Dans leur étude, Pacheco Carpio et al. (2013) ont trouvé qu’en effet, la moitié des
locuteurs qu’ils ont consultés dans la ville de Caracas ont considéré que lorsque l’objet direct
dans la phrase est pluriel, il est plus approprié d’utiliser la variante plurielle du verbe haber que la
forme prescriptive singulière. Les auteurs de l’étude signalent que leur étude montre que la
pluralisation du verbe haber est devenu moins stigmatisée même par la classe sociale haute dans
cette ville et pour cette raison la fréquence d’utilisation est en hausse dans ce pays. Les résultats
de mon projet donnent de l’appui aux conclusions de leur étude car la fréquence d’utilisation de
la pluralisation par les locuteurs de Caracas est une des fréquences les plus hautes dans cette
étude.
En plus, on avait vu que la ville du locuteur est un facteur significatif dans l’utilisation du
phénomène dans l’Amérique Latine continentale. Les résultats signalent que lorsque la ville de
Bogotá défavorise la pluralisation, les villes de Lima et de La Paz le favorisent. Je considère que
ces différences peuvent être dues au niveau de la stigmatisation associé au phénomène dans
chacune de ces villes. Alors, le fait que la ville n’était pas un facteur significatif aux Caraïbes
peut signaler que le niveau de stigma est plus similaire à travers cette région. Cependant, pour
confirmer cette relation entre les effets du stigma sur la pluralisation, on aurait besoin de plus
d’information sur les attitudes des locuteurs de chaque ville vers la pluralisation du verbe haber.

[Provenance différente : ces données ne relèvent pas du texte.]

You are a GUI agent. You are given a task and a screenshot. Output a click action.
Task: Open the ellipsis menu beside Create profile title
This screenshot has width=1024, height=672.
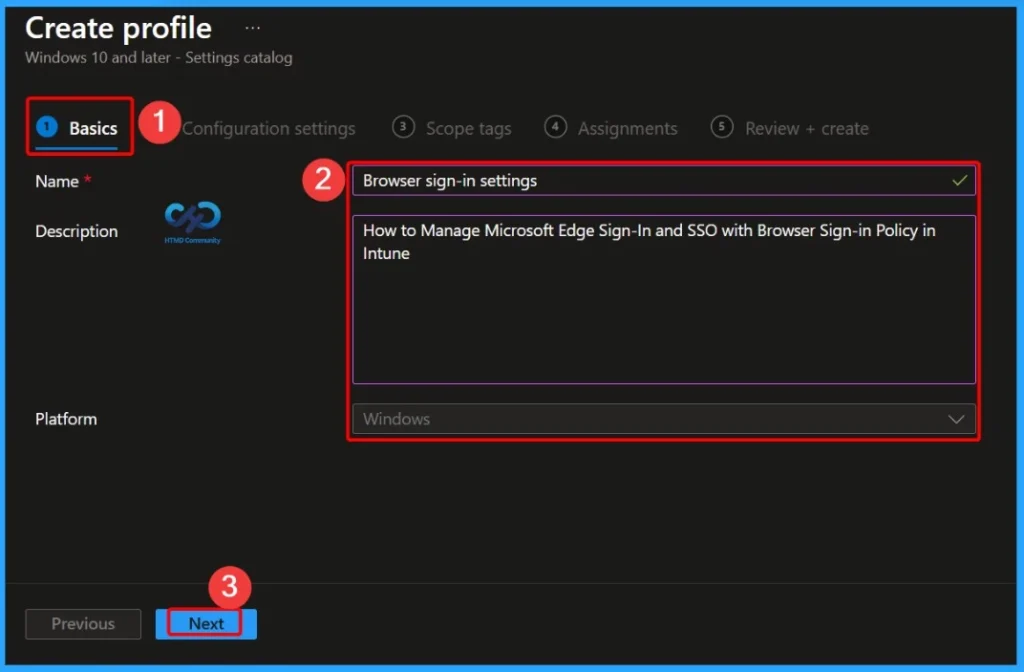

Je suggère donc que dans des études futures un questionnaire soit donné aux participants pour
évaluer leurs attitudes vers l’utilisation du phénomène. Alors, bien que le niveau de
stigmatisation associé au phénomène soit un facteur important dans la fréquence d’utilisation du
phénomène de la pluralisation et la variation qu’on voit entre les communautés distinctes,
quelques facteurs linguistiques doivent aussi être considérés.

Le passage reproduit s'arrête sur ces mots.